Blüten und Perlen: Schweiss, Blut und Kreativität

Sarah Pally, Linguistin und Partnerin bei der Agentur Partner & Partner, nimmt in ihrer Kolumne «Blüten und Perlen» die (Werbe-)Sprache unter die Lupe. Dieses Mal sinniert sie über die Leiden und Ängste der Kreativen.

Kreation ist ein gärender Prozess und mitunter qualvoll, schmerzhaft, existenziell. Und wie bei der Geburt ist man danach erschöpft, diffus glücklich, diffus stolz und aber vor allem erstmal froh, dass es vorbei ist. Und auch ein bisschen verblendet: Ist es nicht das hübscheste, gescheiteste Baby (wahrscheinlich nicht)? Oder aber völlig verängstigt: Ist das nicht das Schrecklichste, Nutzloseste, was mir je eingefallen ist (wahrscheinlich leider nicht)?

Gerne würde man es darum noch ein bisschen beschützen. Das Werk, die Idee, den Text, den Spot, das Konzept, das Logo – dieses Ergebnis dieser innerlich tobenden Mikro-Apokalypse. Was, wenn es nicht richtig verstanden wird? Wenn es niemanden berührt, niemanden interessiert? Wenn es still verpufft – oder zur Unzeit, wie ein zu früh gezündeter Knaller?

Wenigstens stören

Kritik ist wie Wetter: mal überraschend, mal weniger, mal sonnig, mal eisig – selten ausgewogen, dafür oft unpassend. Das gehört dazu. Denn gute Kreation will nicht jedem gefallen – sie will etwas sagen, zeigen, stören oder einfach hängen bleiben. Darum ist die schlimmste der schrecklichen Kritiken: Dass das zur Diskussion stehende Werk rein gar nichts von alledem tut.

Je schwieriger der Prozess war, desto mehr berührt Kritik. Dabei ist der Leidensweg leider kein Garant für Qualität.

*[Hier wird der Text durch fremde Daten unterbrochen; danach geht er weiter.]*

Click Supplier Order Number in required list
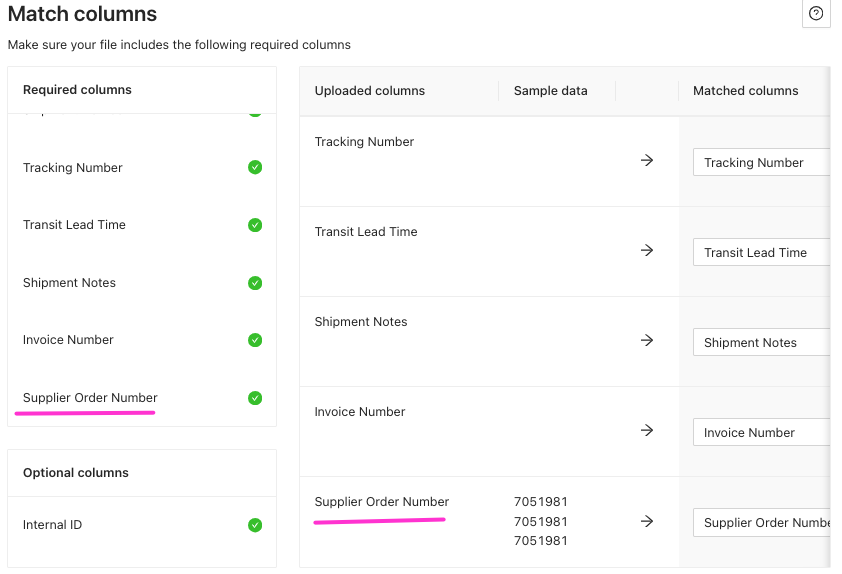Viewport: 842px width, 574px height. 90,398
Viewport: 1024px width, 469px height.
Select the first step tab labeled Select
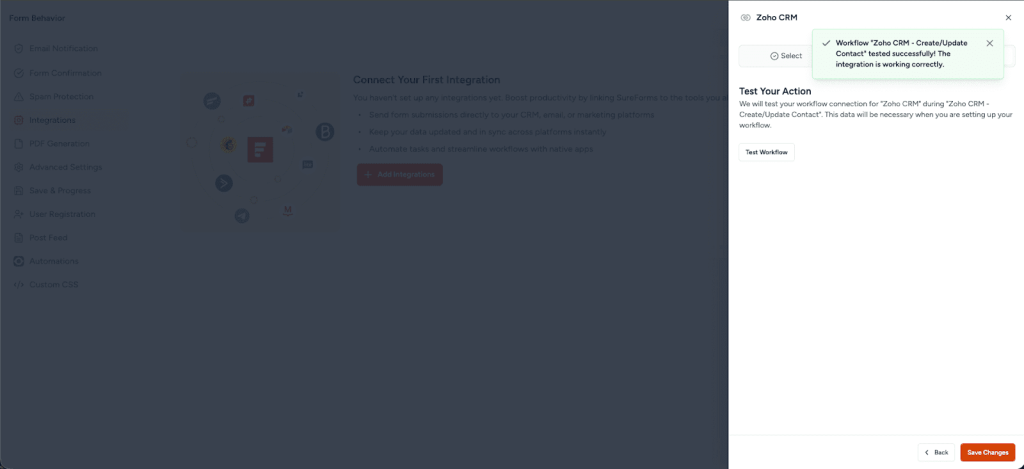786,56
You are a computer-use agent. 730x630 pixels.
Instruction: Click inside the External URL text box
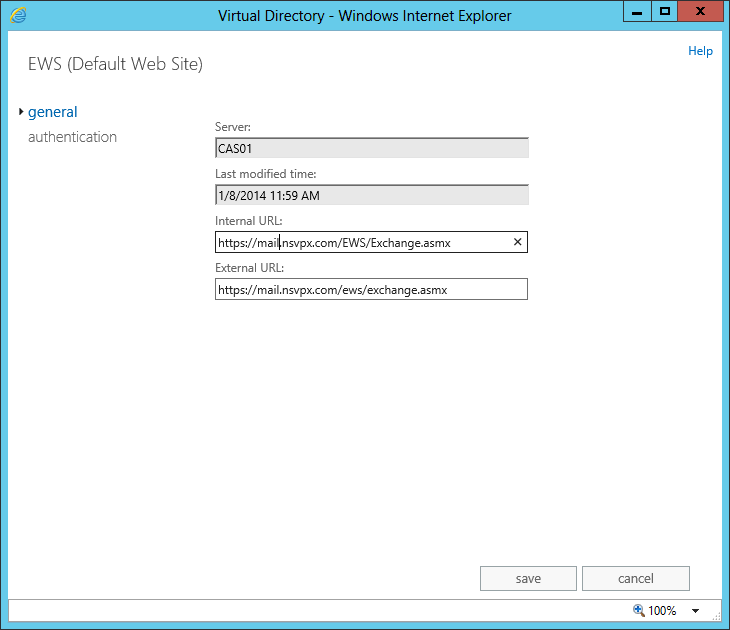pyautogui.click(x=371, y=289)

Hingeschmissenes kann genauso gut oder schlecht sein wie lange Durchdachtes. Das ist unfair, aber wahr.

Und doch tut man es immer wieder. Weil es keine vergleichbare Befriedigung gibt, wie wenn etwas plötzlich Form annimmt – aus all dem Nebel im Kopf, aus all den losen Enden, aus dem, was vorher nur eine flüchtige Ahnung war.

Angst vor dem Wetter

Problematisch wird es dann, wenn man der Kritik wegen nichts mehr wagt – gewissermassen aus Angst vor dem Wetter. Wenn man lieber ewig skizziert, statt etwas fertig zu machen. Wenn alles im Entwurf steckenbleibt. Und nein, auch ein fertiges Werk ist natürlich nie richtig «fertig» und schon gar nicht perfekt.

Im Nachhinein ist man ja immer klüger – und mit ein bisschen Abstand erkennt man meist: So hübsch/klug/einmalig war das Baby tatsächlich nicht. Aber eigentlich schon ganz okay. Und manchmal passiert sogar das Unerwartete und man findet: Wow, das war sogar richtig gut. Aber meist ist es halt doch nur ersteres, und das ist schon verdammt viel.

Denn letztlich ist gute Kreation nicht das Ergebnis von Perfektion, sondern von Mut. Der Mut, etwas zu zeigen, das man selbst noch nicht ganz versteht. Der Mut, sich dem Urteil zu stellen – und dem eigenen Blick. Dem härtesten von allen.


Seit 2025 analysiert Sarah Pally in ihrer Kolumne «Blüten und Perlen» Begriffe mit Branchenbezug und kommentiert sie mit persönlicher Note, aus einer linguistischen Perspektive – sowie auch mit präzisem Blick auf die Entwicklungen in der Branche. Pally ist Teilhaberin der Agentur Partner & Partner in Winterthur. Sie ist seit 15 Jahren mit den Themen Contentmarketing, Text/Konzept und Storytelling im Kommunikations- und Marketingbereich unterwegs.